I explain to students that many people use the words "good" and "well" inappropriately. Today, we will learn when to use "good" and when to use "well." I tell them that "good" is an adjective that is used to describe a noun. "Well" is an adverb that is used to describe a verb. These are grammar rules that should be used in writing, as well as speaking.
We use the attached Powerpoint presentation to practice using "good" and "well" appropriately. I do slides 2-4. We do slides 5 - 7. Students do slides 8 - 11 independently. When some students still struggle, I tell them in order to determine which to use, "good" or "well," stop and ask themselves whether they are describing a noun or a verb. If it's a noun, use "good." If it's a verb, use "well."

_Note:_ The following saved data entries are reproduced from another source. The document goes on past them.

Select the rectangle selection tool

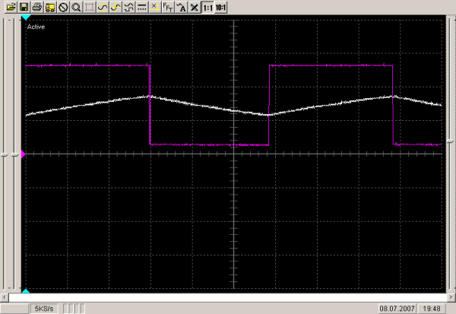click(x=89, y=7)
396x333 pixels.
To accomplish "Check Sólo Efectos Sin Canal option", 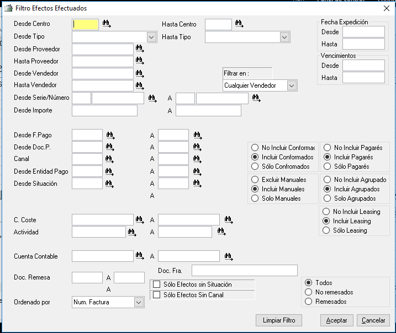I will point(157,295).
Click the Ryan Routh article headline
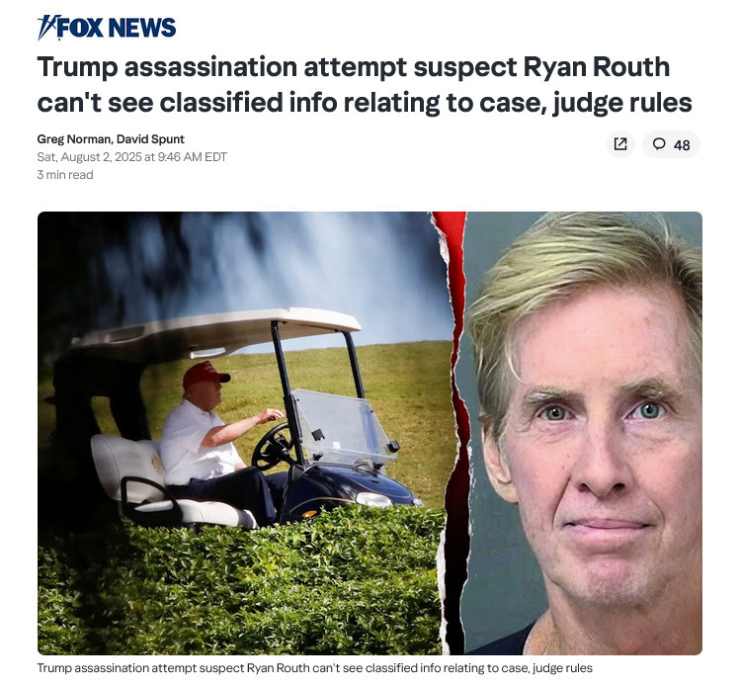 click(365, 85)
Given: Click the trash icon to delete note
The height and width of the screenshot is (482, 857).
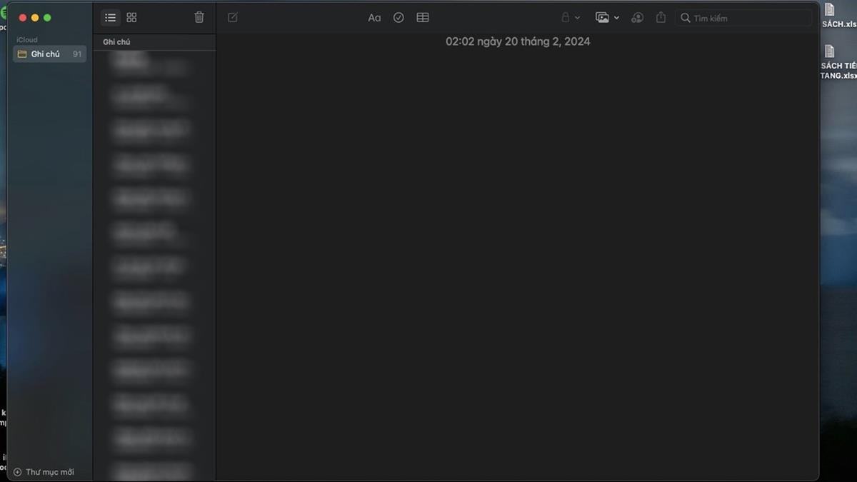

For this portion of the lesson, we have a study bee. I have students to line up across the front of the class like it's a spelling bee. They, then, take turns using "good" or "well" appropriately as I call out either word for them to construct a grammatically correct sentence using the word "good" or "well." The last student left standing is the winner.
As a quick check for understanding, I give my students a quiz on the proper use of "good" and "well." I have them to exchange papers to check the quiz. The majority of the students have mastered the skill, but a few still struggle. For them, I will incorporate small group, re-teaching into future lessons.
To close the lesson, I ask students to complete an exit ticket to write about what they learned about the proper use of "good" and "well" and share whole group. I am listening for them to say, when talking about a noun, use "good." When talking about a verb, use "well."